_Saved data entries_
☆ ☆ ☆ ☆ ☆
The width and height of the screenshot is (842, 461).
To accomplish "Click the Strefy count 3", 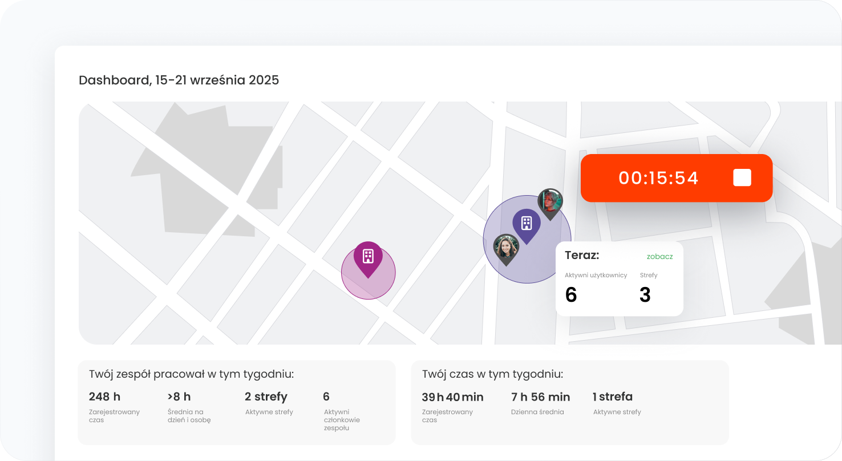I will [x=645, y=295].
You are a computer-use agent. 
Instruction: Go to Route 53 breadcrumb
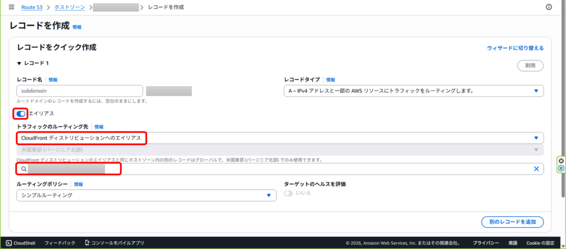click(x=32, y=7)
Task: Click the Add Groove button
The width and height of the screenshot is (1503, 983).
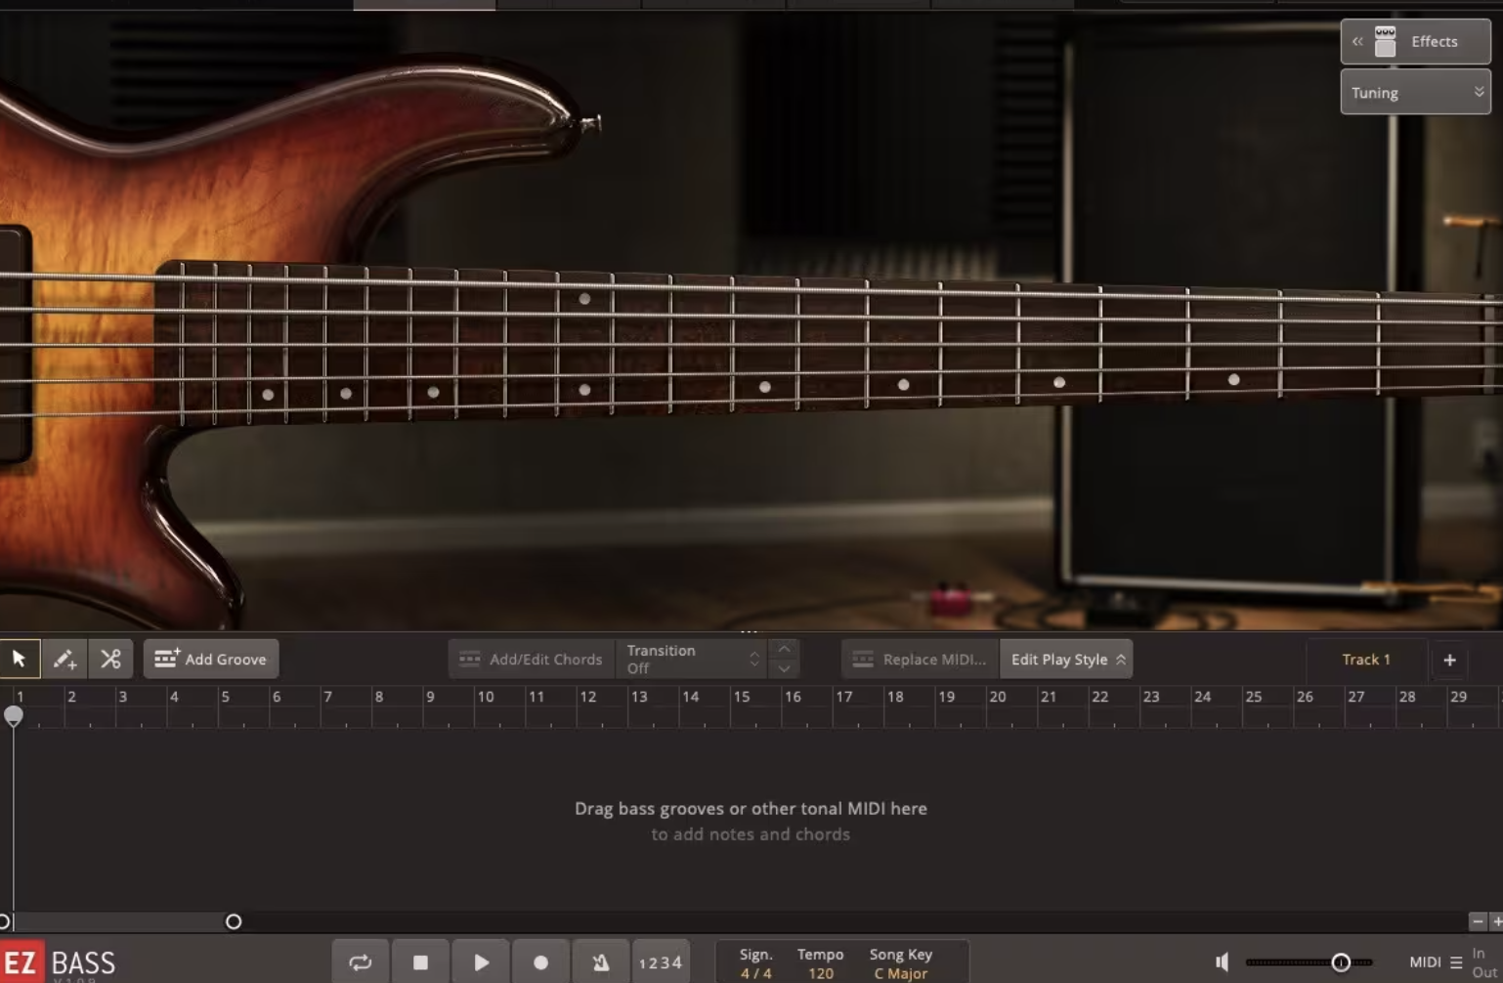Action: (210, 659)
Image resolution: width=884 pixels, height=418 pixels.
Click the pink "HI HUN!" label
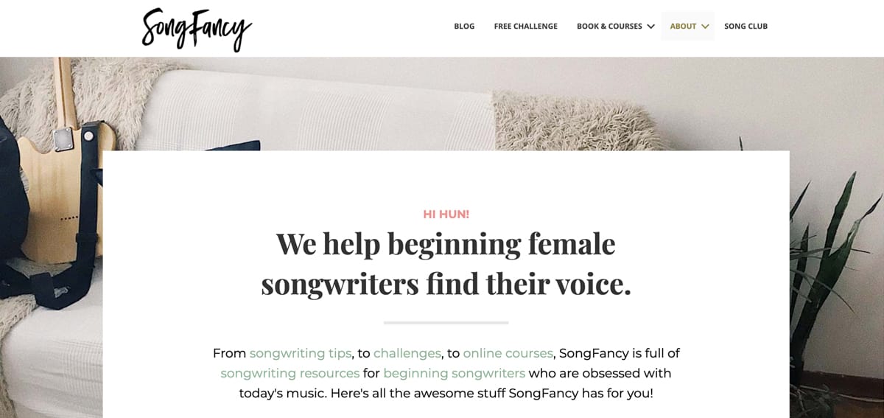click(446, 215)
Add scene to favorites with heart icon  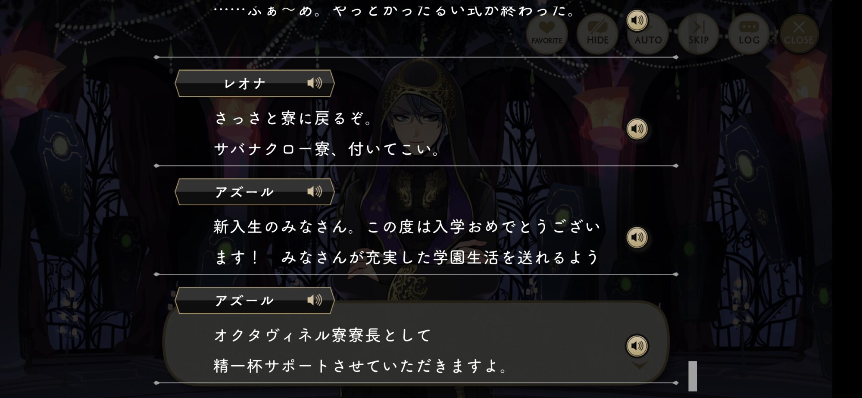click(547, 33)
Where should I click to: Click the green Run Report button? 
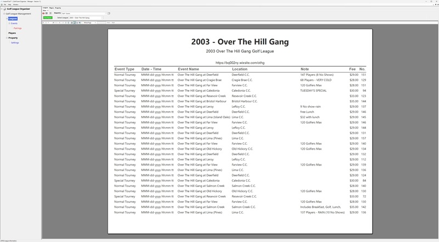48,18
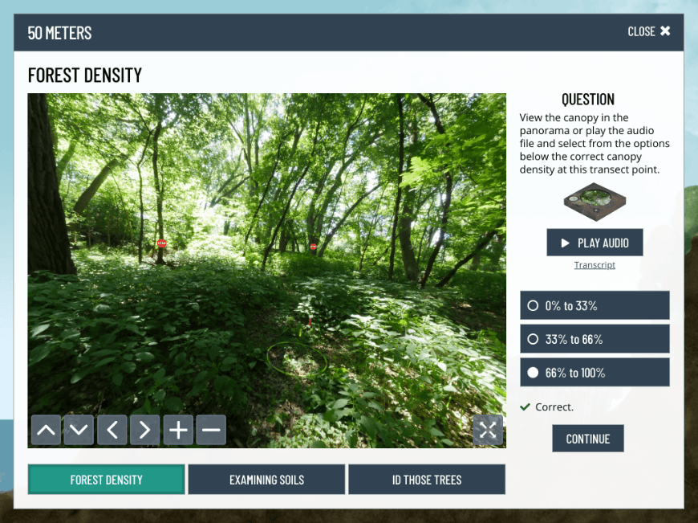Screen dimensions: 698x523
Task: Select the 0% to 33% canopy density option
Action: click(x=595, y=305)
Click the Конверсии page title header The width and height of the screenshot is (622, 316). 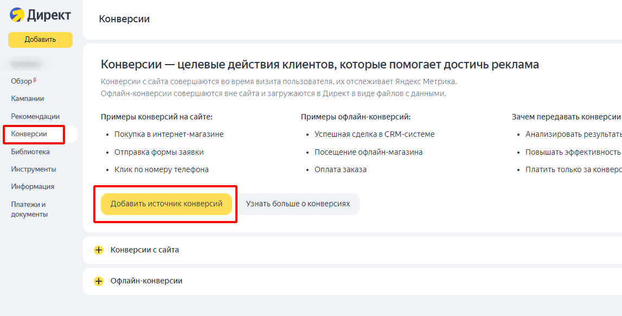pos(124,19)
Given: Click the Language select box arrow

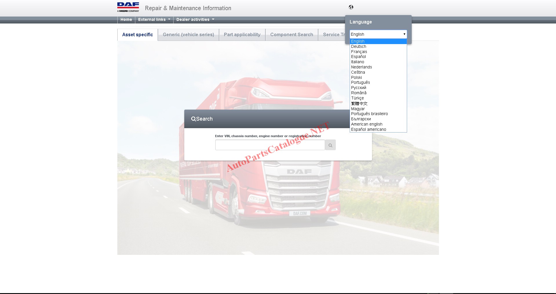Looking at the screenshot, I should click(x=404, y=34).
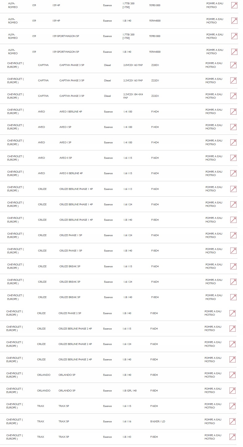Open arrow icon for Trax 5P B16XER / LD

(233, 421)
☆ ☆ ☆ ☆ ☆
_Exercise details_
Above are some records. Reproduce the lines from the one with "You are a computer-use agent." down to the one with "Image resolution: width=884", keeping both, and leave every picture out.

_Answer section_
You are a computer-use agent. 
Instruction: Go to Route 53 breadcrumb
click(x=32, y=7)
Task: Click the Add Groove button
The width and height of the screenshot is (1503, 983).
Action: (210, 659)
Image resolution: width=884 pixels, height=418 pixels.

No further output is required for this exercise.